### OBJECTIVE:
Identify each line in the rows below that contains the word "Pick" and copy it in full. Letter case counts.

### DATASET EXCERPTS:

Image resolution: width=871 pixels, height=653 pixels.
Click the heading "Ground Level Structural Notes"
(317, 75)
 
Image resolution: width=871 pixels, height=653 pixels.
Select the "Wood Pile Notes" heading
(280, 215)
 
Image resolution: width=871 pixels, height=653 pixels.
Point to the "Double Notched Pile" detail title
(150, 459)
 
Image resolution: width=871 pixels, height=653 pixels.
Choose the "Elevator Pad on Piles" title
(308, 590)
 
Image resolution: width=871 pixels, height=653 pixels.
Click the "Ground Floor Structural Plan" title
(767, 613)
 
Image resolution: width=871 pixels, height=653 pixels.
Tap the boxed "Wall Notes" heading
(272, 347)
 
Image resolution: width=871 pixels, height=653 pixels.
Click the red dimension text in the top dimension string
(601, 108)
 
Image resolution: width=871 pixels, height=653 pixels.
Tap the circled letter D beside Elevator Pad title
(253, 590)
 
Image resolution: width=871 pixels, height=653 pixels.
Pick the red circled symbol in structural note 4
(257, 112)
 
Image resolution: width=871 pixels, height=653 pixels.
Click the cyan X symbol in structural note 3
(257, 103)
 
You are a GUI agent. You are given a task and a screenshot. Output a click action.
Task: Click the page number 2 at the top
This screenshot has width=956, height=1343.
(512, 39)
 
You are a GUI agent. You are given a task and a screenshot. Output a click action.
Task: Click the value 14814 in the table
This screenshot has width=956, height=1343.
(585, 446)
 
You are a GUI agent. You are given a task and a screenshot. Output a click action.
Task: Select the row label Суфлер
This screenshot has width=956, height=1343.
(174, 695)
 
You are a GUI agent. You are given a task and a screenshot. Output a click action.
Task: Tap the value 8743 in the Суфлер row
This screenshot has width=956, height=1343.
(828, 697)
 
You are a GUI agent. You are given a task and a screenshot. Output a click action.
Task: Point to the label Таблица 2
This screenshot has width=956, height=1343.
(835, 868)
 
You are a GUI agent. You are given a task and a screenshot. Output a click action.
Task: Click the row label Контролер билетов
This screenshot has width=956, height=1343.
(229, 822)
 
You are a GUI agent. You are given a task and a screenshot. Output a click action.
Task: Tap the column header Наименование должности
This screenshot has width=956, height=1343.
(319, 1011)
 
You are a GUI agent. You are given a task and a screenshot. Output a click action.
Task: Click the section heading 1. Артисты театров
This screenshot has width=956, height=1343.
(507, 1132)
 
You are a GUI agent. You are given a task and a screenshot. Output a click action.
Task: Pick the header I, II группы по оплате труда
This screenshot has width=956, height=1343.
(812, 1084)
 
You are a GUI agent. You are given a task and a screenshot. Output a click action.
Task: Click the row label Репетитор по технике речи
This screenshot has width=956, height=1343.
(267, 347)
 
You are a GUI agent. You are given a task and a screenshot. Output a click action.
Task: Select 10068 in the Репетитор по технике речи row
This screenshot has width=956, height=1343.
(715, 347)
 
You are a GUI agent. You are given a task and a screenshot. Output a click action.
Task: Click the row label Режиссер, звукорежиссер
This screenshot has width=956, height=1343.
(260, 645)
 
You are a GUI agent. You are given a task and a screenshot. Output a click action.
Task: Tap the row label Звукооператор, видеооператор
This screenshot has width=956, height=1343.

### OUTPUT:
Pick the red circled symbol in structural note 4
Task: Pick the header I, II группы по оплате труда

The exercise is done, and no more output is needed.